For an inline function, a definition is required in every translation unit where it is odr-used
One and only one definition of a class is required to appear in any translation unit where the class is used in a way that requires it to be complete.
There can be more than one definition in a program, as long as each definition appears in a different translation unit, of each of the following: class type, enumeration type, inline function with external linkage, class template, non-static function template, static data member of a class template, member function of a class template, partial template specialization, as long as all of the following is true:
- each definition consists of the same sequence of tokens (typically, appears in the same header file)
- name lookup from within each definition finds the same entities (after overload-resolution), except that constants with internal or no linkage may refer to different objects as long as they are not ODR-used and have the same values in every definition.
- overloaded operators, including conversion, allocation, and deallocation functions refer to the same function from each definition (unless referring to one defined within the definition)
- the language linkage is the same (e.g. the include file isn't inside an extern "C" block)

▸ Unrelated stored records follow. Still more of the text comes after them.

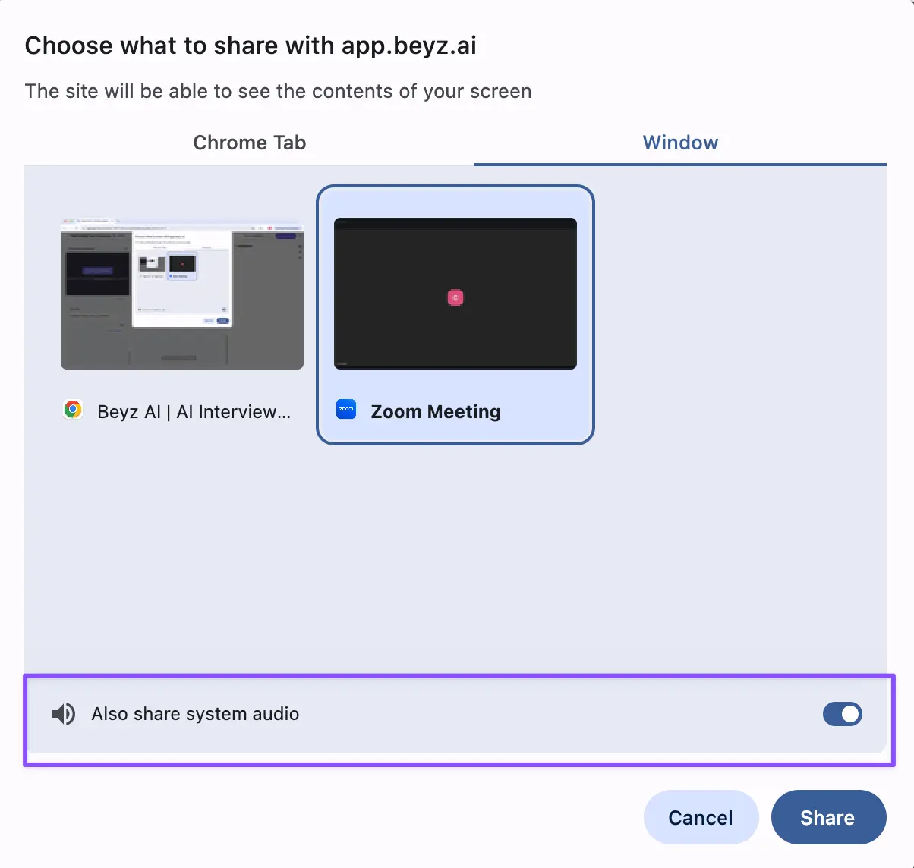The height and width of the screenshot is (868, 914).
Task: Click the Beyz AI | AI Interview title
Action: pyautogui.click(x=194, y=412)
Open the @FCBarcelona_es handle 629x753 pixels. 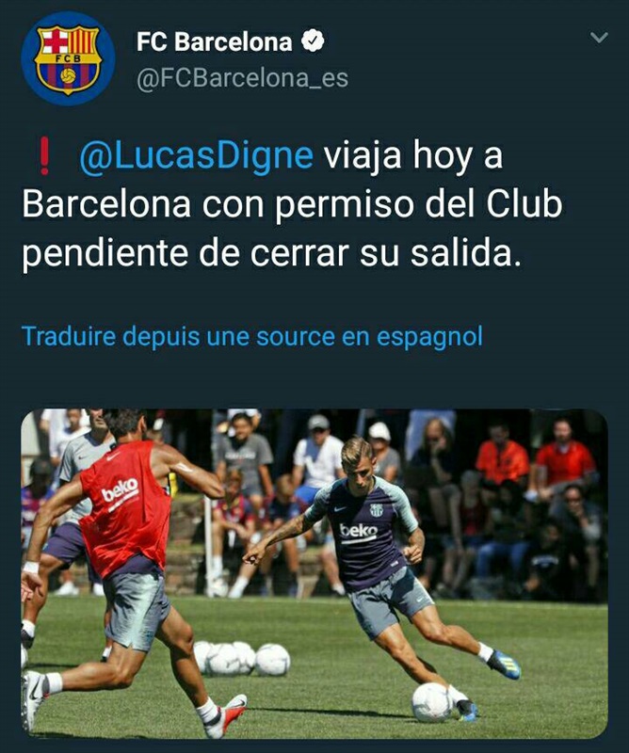[243, 78]
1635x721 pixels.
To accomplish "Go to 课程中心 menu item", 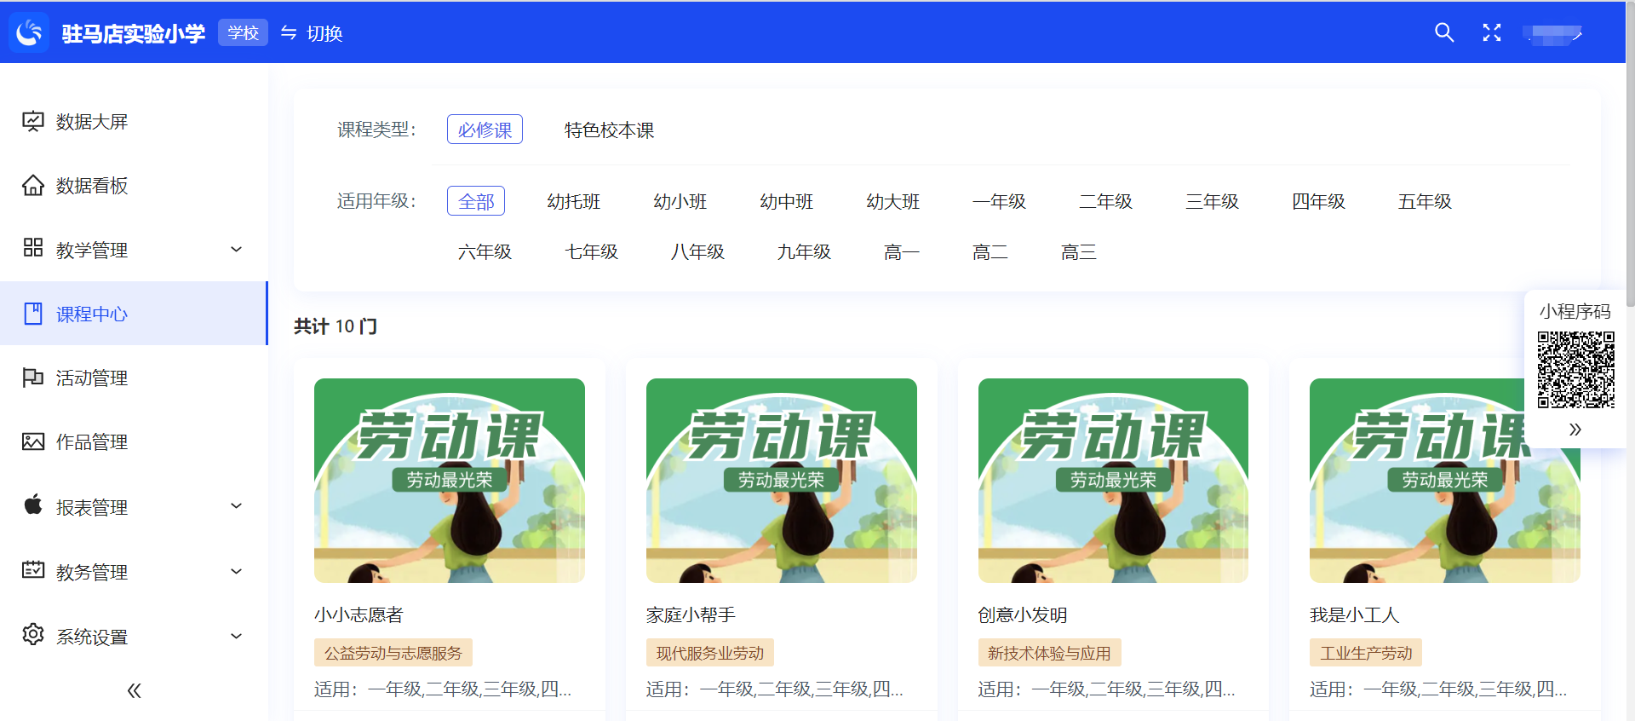I will [91, 314].
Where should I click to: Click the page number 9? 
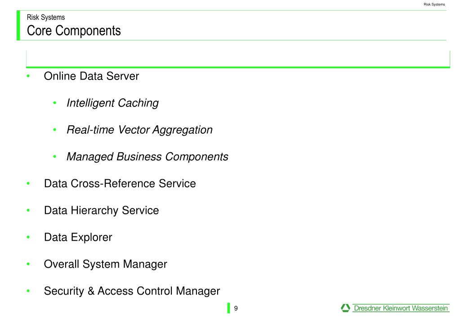click(x=236, y=308)
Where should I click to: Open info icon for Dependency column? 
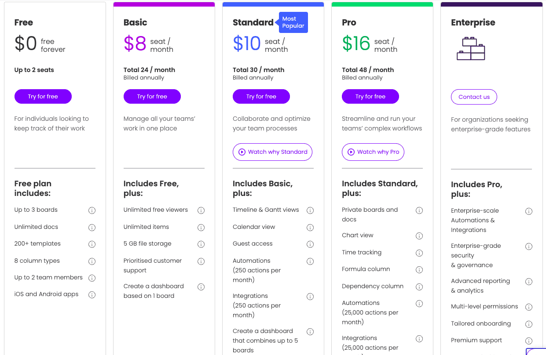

- the three rules above apply to every default argument used in each definition
- if the definition is for a class with an implicitly-declared constructor, every translation unit where it is odr-used must call the same constructor for the base and members
- if the definition is for a template, then all these requirements apply to both names at the point of definition and dependent names at the point of instantiation
If all these requirements are satisfied, the program behaves as if there is only one definition in the entire program. Otherwise, the behavior is undefined.
[edit] ODR-use
- a variable is odr-used if its name appears as a potentially-evaluated expression, except if all of the following is true:
-
- applying lvalue-to-rvalue conversion to the exression yields a constant expression that doesn't invoke non-trivial functions
- the expression is either discarded-value expression or an lvalue-to-rvalue conversion
- this is odr-used if it appears as a potentially-evaluated expression (including the implicit this in a non-static member function call expression)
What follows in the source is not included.